_Written tasks_
1. Reproduce the article on abuse in shelter homes word for word, from "The Juvenile Justice" up to and including "government or an NGO.".
2. Write the next part of the article on abuse in shelter homes, starting after its last sentence.

_Article_
· · · ·

Above: Outrage over the Muzaffarpur shelter rapes/Photo: UNI
The horrific exploitation of hapless minors in shelter homes in Bihar and UP shows a lack of understanding of ground issues and systems, leaving them at the mercy of exploitative adults
~By Papia Samajdar
The horrendous ill-treatment and rape of children in shelter homes in Muzaffarpur and Deoria have left the nation stunned and shocked. These places are meant to be warm, caring places for children who have been traumatised by circumstances. Many are orphans and have mental health issues and need to be nurtured back into society. But the reality is far from that. In fact, these are places straight out of hell, where the children are beaten, starved and sexually assaulted, leaving them mental wrecks for the rest of their lives.
The Juvenile Justice (JJ) Act defines a child care institution (CCI) as: “Children’s home, open shelter, observation home, special home, place of safety, specialised adoption agency and a fit facility recognised under this Act for providing care and protection to children, who are in need of such services.” This includes a list of basic mental healthcare services. The JJ Act also mandates that any such institution be registered, irrespective of being run by a state government or an NGO.
The Supreme Court had issued a writ petition directing all unregistered child care institutions to be registered by December 31, 2017. It said that such institutions should be linked to specialised adoption agencies so that the children deemed fit for adoption can find a home. The Act also places responsibilities on the state government to form specialised committees to monitor the institutions and ensure that all norms of child protection and safeguards are followed.

· · · ·

_Provided information_

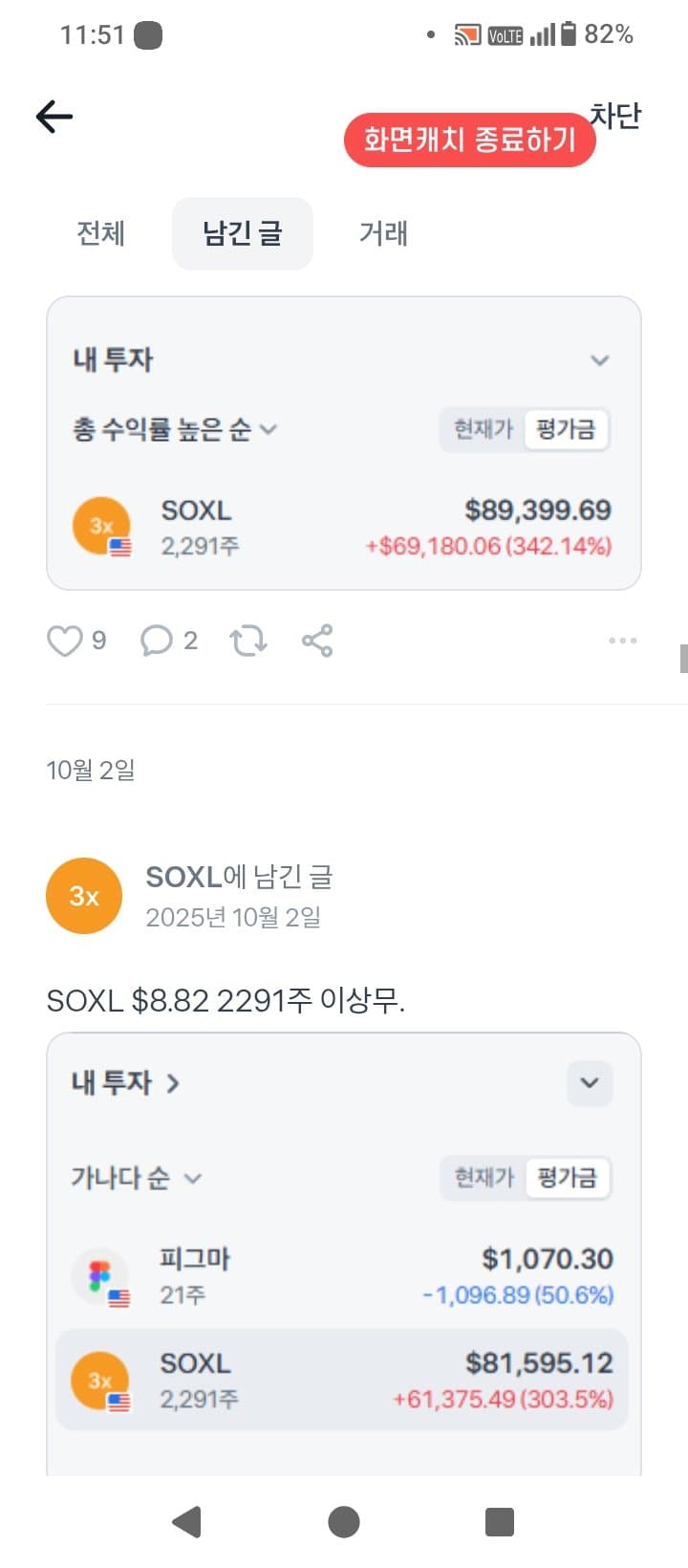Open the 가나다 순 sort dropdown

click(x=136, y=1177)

· · · ·

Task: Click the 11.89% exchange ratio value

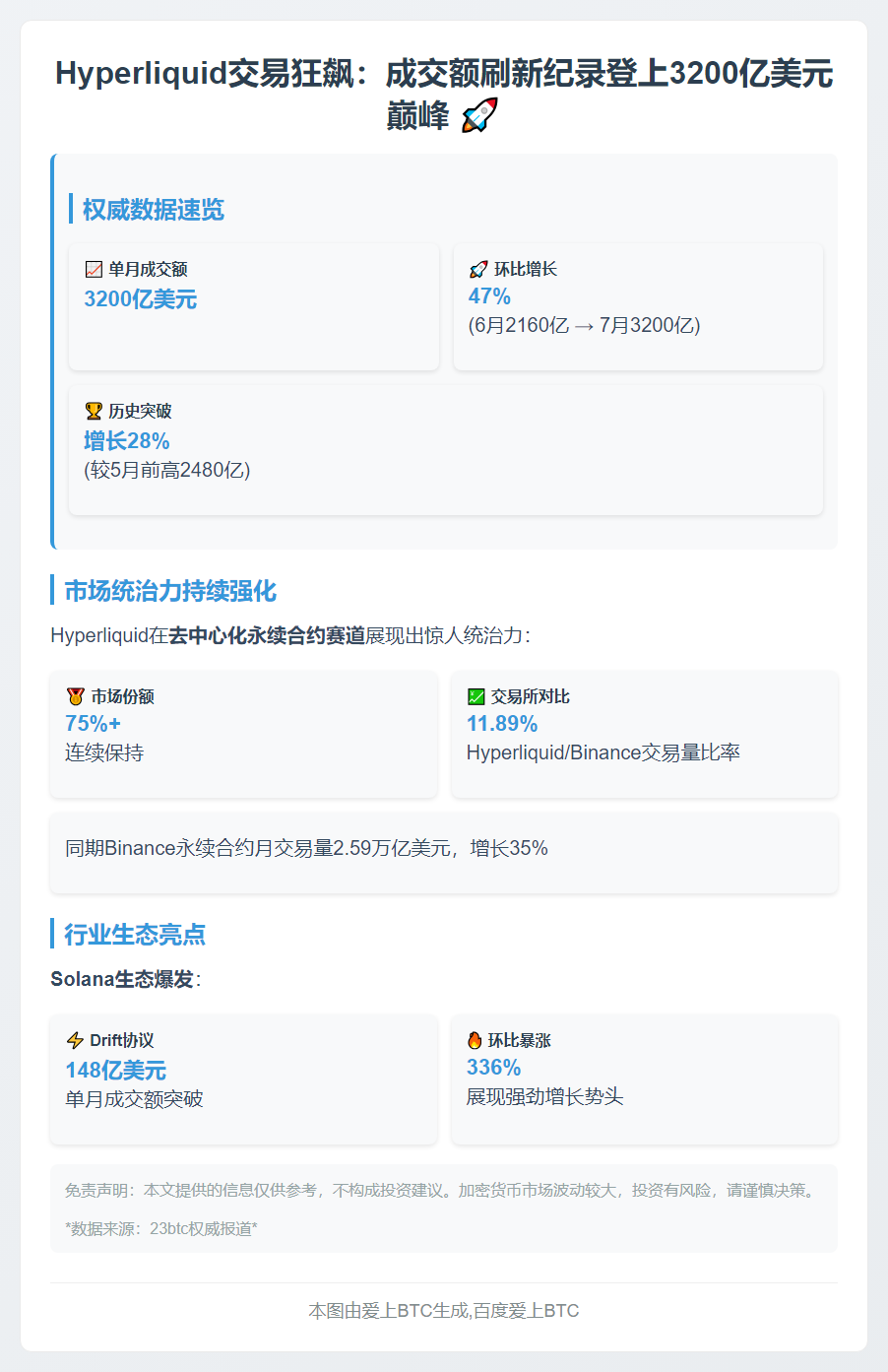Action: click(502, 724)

· · · ·

_Answers for the tasks_
1.
The Juvenile Justice (JJ) Act defines a child care institution (CCI) as: “Children’s home, open shelter, observation home, special home, place of safety, specialised adoption agency and a fit facility recognised under this Act for providing care and protection to children, who are in need of such services.” This includes a list of basic mental healthcare services. The JJ Act also mandates that any such institution be registered, irrespective of being run by a state government or an NGO.

2.
However, ground realities are far from ideal. There are still many child care institutions which are not registered. According to the National Commission for Protection of Child Rights (NCPCR), until July 2018, there were 5,850 registered CCIs in the country and more than 1,300 unregistered ones. According to the latest report by the Ministry of Women and Child Development, the total number of children in these institutions (registered and unregistered) are 3,68,267. And according to a 2007 report by this ministry, 56.37 percent of children in CCIs across the country faced physical abuse by the staff of these institutions, 80 percent of children in special needs homes suffered physical abuse and 47.08 percent of those in institutional care reported sexual abuse. “There is a lack of comprehensive and reliable data on children without parental care in developing countries, including India,” says Kendra Gregson, Advisor, South Asia, UNICEF.
The Muzaffarpur and Deoria shelter home rape cases have restarted discussions on child safety and protection in institutional care. In cases of sexual abuse over a period of time, the trauma caused to the children could lead to serious mental health issues if not addressed in time. In the recent Muzaffarpur case, 34 girls aged seven to 17 years were allegedly raped for months, and most of them have speech impairment. With so much media attention and political furore over this case, the Supreme Court has had to step in to ensure that the victims do not come into the limelight, even in a morphed fashion. The girls have now been placed in shelters across the state and are being counselled. The Bihar Social Welfare Department is in charge of their recovery and it has taken on board two counselling centres to help.
The rising number of such cases against children in shelter homes magnifies the need for mental healthcare for them. Whether the government and social welfare departments are equipped to deal with the magnitude of this crisis is something no one monitors. Although the National Policy for Children 2013 talks about giving adequate mental healthcare services to children, awareness and understanding about this subject is at a very nascent stage. Besides the exploitation these children undergo in these shelter homes, many of the unregistered ones are also indulging in illegal adoption.
According to the United Nations Convention on the Rights of the Child, the best environment for a child to grow up is in a family or family-like environment. Every child has a right to a family. In India, some 170 million children are living in difficult situations and need care. This means that either they do not have parent(s) or their parents are unable to take care of them.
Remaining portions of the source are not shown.